What you have to do
Below is a block of records; please copy all of them exactly.

Stored records
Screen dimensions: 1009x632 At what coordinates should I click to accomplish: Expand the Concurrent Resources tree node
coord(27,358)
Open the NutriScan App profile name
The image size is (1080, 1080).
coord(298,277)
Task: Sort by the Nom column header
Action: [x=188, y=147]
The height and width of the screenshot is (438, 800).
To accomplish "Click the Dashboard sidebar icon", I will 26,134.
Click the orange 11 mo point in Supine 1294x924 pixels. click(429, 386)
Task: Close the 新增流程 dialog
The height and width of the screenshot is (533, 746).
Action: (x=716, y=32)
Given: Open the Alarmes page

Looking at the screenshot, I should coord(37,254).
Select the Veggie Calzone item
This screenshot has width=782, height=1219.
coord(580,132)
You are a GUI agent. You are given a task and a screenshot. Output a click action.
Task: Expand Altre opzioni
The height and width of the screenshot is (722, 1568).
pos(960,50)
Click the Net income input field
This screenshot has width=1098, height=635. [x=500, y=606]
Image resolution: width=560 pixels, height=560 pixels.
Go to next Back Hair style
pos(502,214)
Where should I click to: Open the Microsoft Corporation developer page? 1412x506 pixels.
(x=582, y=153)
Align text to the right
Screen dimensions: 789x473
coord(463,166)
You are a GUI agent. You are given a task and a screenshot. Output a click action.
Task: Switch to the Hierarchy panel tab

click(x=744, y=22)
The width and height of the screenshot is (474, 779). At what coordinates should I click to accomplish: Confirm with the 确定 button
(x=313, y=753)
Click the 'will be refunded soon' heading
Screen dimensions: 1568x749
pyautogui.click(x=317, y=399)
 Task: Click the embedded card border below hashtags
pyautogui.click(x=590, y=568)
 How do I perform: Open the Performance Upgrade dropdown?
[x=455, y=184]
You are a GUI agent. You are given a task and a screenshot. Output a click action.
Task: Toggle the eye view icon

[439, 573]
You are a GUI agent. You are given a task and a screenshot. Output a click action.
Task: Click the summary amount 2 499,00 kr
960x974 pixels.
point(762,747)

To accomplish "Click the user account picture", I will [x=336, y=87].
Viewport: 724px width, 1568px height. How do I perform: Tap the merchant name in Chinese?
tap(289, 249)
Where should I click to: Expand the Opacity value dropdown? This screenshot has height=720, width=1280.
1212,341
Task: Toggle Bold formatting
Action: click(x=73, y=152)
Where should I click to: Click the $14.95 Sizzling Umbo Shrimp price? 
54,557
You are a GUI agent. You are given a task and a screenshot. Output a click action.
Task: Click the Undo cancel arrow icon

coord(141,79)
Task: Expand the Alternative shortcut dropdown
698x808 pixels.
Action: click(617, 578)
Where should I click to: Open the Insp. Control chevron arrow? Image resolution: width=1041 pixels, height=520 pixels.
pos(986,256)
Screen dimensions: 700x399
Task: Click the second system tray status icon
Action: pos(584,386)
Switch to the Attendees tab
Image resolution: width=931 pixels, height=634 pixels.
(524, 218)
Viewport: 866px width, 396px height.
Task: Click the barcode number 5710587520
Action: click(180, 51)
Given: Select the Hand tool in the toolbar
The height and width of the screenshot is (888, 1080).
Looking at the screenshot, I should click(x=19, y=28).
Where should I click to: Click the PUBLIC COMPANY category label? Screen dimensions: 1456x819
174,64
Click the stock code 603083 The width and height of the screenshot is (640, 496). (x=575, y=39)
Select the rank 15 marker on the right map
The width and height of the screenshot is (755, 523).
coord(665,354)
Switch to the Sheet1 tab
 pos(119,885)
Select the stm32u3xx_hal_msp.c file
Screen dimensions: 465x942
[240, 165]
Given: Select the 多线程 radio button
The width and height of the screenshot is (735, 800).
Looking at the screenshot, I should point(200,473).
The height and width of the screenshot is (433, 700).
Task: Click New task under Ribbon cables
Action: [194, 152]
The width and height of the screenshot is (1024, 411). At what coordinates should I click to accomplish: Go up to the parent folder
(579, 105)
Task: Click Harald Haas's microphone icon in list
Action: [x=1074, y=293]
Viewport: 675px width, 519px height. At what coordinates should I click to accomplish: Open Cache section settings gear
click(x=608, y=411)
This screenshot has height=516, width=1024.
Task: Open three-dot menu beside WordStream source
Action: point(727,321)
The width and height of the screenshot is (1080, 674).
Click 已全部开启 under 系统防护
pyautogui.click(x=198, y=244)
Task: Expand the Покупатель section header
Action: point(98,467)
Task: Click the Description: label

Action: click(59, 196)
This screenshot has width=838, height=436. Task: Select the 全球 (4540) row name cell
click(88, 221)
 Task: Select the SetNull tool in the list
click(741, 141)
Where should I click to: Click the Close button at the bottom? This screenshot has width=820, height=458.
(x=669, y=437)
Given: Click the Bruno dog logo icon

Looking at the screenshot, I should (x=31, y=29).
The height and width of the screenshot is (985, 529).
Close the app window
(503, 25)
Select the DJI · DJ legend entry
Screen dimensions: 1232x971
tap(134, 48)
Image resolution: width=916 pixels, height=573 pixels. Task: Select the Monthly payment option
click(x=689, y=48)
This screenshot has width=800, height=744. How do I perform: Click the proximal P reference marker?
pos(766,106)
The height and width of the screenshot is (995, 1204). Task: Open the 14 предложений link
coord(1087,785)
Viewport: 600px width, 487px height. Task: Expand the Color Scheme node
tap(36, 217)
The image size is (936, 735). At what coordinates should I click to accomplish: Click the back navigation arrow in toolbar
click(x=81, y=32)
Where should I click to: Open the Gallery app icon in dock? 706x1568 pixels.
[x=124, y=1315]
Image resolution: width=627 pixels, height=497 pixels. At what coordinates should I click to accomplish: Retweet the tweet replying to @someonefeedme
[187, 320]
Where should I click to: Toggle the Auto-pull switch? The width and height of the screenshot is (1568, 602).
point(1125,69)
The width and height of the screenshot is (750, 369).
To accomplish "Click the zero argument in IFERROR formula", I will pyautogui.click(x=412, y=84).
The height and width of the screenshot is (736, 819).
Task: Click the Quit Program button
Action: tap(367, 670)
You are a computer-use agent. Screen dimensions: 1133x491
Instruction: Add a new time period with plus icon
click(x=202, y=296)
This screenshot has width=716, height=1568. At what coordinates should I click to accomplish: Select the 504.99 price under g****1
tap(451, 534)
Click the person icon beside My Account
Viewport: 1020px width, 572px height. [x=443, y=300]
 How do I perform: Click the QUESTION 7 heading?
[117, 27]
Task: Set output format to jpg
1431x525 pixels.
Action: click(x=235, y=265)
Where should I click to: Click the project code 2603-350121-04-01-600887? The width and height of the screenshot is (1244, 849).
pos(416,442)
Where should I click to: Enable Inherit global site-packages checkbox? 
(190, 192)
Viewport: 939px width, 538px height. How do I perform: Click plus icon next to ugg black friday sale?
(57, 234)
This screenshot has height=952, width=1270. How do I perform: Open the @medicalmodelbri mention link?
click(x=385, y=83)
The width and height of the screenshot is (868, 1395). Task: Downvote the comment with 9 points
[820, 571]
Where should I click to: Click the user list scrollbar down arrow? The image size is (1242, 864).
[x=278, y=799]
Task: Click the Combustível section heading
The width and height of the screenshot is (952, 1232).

Output of the exercise
Screen dimensions: 1009x632 At what coordinates should I click to accomplish: Expand the Concurrent Resources tree node
coord(27,358)
Open the NutriScan App profile name
The image size is (1080, 1080).
coord(298,277)
Task: Sort by the Nom column header
Action: [x=188, y=147]
The height and width of the screenshot is (438, 800).
To accomplish "Click the Dashboard sidebar icon", I will 26,134.
Click the orange 11 mo point in Supine 1294x924 pixels. click(429, 386)
Task: Close the 新增流程 dialog
The height and width of the screenshot is (533, 746).
Action: (x=716, y=32)
Given: Open the Alarmes page

Looking at the screenshot, I should coord(37,254).
Select the Veggie Calzone item
This screenshot has width=782, height=1219.
coord(580,132)
You are a GUI agent. You are given a task and a screenshot. Output a click action.
Task: Expand Altre opzioni
The height and width of the screenshot is (722, 1568).
pos(960,50)
Click the Net income input field
This screenshot has width=1098, height=635. [x=500, y=606]
Image resolution: width=560 pixels, height=560 pixels.
Go to next Back Hair style
pos(502,214)
Where should I click to: Open the Microsoft Corporation developer page? 1412x506 pixels.
(x=582, y=153)
Align text to the right
Screen dimensions: 789x473
coord(463,166)
You are a GUI agent. You are given a task and a screenshot. Output a click action.
Task: Switch to the Hierarchy panel tab

click(x=744, y=22)
The width and height of the screenshot is (474, 779). At what coordinates should I click to accomplish: Confirm with the 确定 button
(x=313, y=753)
Click the 'will be refunded soon' heading
Screen dimensions: 1568x749
pyautogui.click(x=317, y=399)
 Task: Click the embedded card border below hashtags
pyautogui.click(x=590, y=568)
 How do I perform: Open the Performance Upgrade dropdown?
[x=455, y=184]
You are a GUI agent. You are given a task and a screenshot. Output a click action.
Task: Toggle the eye view icon

[439, 573]
You are a GUI agent. You are given a task and a screenshot. Output a click action.
Task: Click the summary amount 2 499,00 kr
960x974 pixels.
point(762,747)

To accomplish "Click the user account picture", I will [x=336, y=87].
Viewport: 724px width, 1568px height. How do I perform: Tap the merchant name in Chinese?
tap(289, 249)
Where should I click to: Expand the Opacity value dropdown? This screenshot has height=720, width=1280.
1212,341
Task: Toggle Bold formatting
Action: click(x=73, y=152)
Where should I click to: Click the $14.95 Sizzling Umbo Shrimp price? 
54,557
You are a GUI agent. You are given a task and a screenshot. Output a click action.
Task: Click the Undo cancel arrow icon

coord(141,79)
Task: Expand the Alternative shortcut dropdown
698x808 pixels.
Action: click(617, 578)
Where should I click to: Open the Insp. Control chevron arrow? Image resolution: width=1041 pixels, height=520 pixels.
pos(986,256)
Screen dimensions: 700x399
Task: Click the second system tray status icon
Action: pos(584,386)
Switch to the Attendees tab
Image resolution: width=931 pixels, height=634 pixels.
(524, 218)
Viewport: 866px width, 396px height.
Task: Click the barcode number 5710587520
Action: click(180, 51)
Given: Select the Hand tool in the toolbar
The height and width of the screenshot is (888, 1080).
Looking at the screenshot, I should click(x=19, y=28).
Where should I click to: Click the PUBLIC COMPANY category label? Screen dimensions: 1456x819
174,64
Click the stock code 603083 The width and height of the screenshot is (640, 496). (x=575, y=39)
Select the rank 15 marker on the right map
The width and height of the screenshot is (755, 523).
coord(665,354)
Switch to the Sheet1 tab
 pos(119,885)
Select the stm32u3xx_hal_msp.c file
Screen dimensions: 465x942
[240, 165]
Given: Select the 多线程 radio button
The width and height of the screenshot is (735, 800).
Looking at the screenshot, I should point(200,473).
The height and width of the screenshot is (433, 700).
Task: Click New task under Ribbon cables
Action: [194, 152]
The width and height of the screenshot is (1024, 411). At what coordinates should I click to accomplish: Go up to the parent folder
(579, 105)
Task: Click Harald Haas's microphone icon in list
Action: [x=1074, y=293]
Viewport: 675px width, 519px height. At what coordinates should I click to accomplish: Open Cache section settings gear
click(x=608, y=411)
This screenshot has height=516, width=1024.
Task: Open three-dot menu beside WordStream source
Action: point(727,321)
The width and height of the screenshot is (1080, 674).
Click 已全部开启 under 系统防护
pyautogui.click(x=198, y=244)
Task: Expand the Покупатель section header
Action: point(98,467)
Task: Click the Description: label

Action: click(59, 196)
This screenshot has width=838, height=436. Task: Select the 全球 (4540) row name cell
click(88, 221)
 Task: Select the SetNull tool in the list
click(741, 141)
Where should I click to: Click the Close button at the bottom? This screenshot has width=820, height=458.
(x=669, y=437)
Given: Click the Bruno dog logo icon

Looking at the screenshot, I should (x=31, y=29).
The height and width of the screenshot is (985, 529).
Close the app window
(503, 25)
Select the DJI · DJ legend entry
Screen dimensions: 1232x971
tap(134, 48)
Image resolution: width=916 pixels, height=573 pixels. Task: Select the Monthly payment option
click(x=689, y=48)
This screenshot has width=800, height=744. How do I perform: Click the proximal P reference marker?
pos(766,106)
The height and width of the screenshot is (995, 1204). Task: Open the 14 предложений link
coord(1087,785)
Viewport: 600px width, 487px height. Task: Expand the Color Scheme node
tap(36, 217)
The image size is (936, 735). At what coordinates should I click to accomplish: Click the back navigation arrow in toolbar
click(x=81, y=32)
Where should I click to: Open the Gallery app icon in dock? 706x1568 pixels.
[x=124, y=1315]
Image resolution: width=627 pixels, height=497 pixels. At what coordinates should I click to accomplish: Retweet the tweet replying to @someonefeedme
[187, 320]
Where should I click to: Toggle the Auto-pull switch? The width and height of the screenshot is (1568, 602).
point(1125,69)
The width and height of the screenshot is (750, 369).
To accomplish "Click the zero argument in IFERROR formula", I will pyautogui.click(x=412, y=84).
The height and width of the screenshot is (736, 819).
Task: Click the Quit Program button
Action: tap(367, 670)
You are a computer-use agent. Screen dimensions: 1133x491
Instruction: Add a new time period with plus icon
click(x=202, y=296)
This screenshot has width=716, height=1568. At what coordinates should I click to accomplish: Select the 504.99 price under g****1
tap(451, 534)
Click the person icon beside My Account
Viewport: 1020px width, 572px height. [x=443, y=300]
 How do I perform: Click the QUESTION 7 heading?
[117, 27]
Task: Set output format to jpg
1431x525 pixels.
Action: click(x=235, y=265)
Where should I click to: Click the project code 2603-350121-04-01-600887? The width and height of the screenshot is (1244, 849).
pos(416,442)
Where should I click to: Enable Inherit global site-packages checkbox? 
(190, 192)
Viewport: 939px width, 538px height. How do I perform: Click plus icon next to ugg black friday sale?
(57, 234)
This screenshot has height=952, width=1270. How do I perform: Open the @medicalmodelbri mention link?
click(x=385, y=83)
The width and height of the screenshot is (868, 1395). Task: Downvote the comment with 9 points
[820, 571]
Where should I click to: Click the user list scrollbar down arrow? The image size is (1242, 864).
[x=278, y=799]
Task: Click the Combustível section heading
The width and height of the screenshot is (952, 1232).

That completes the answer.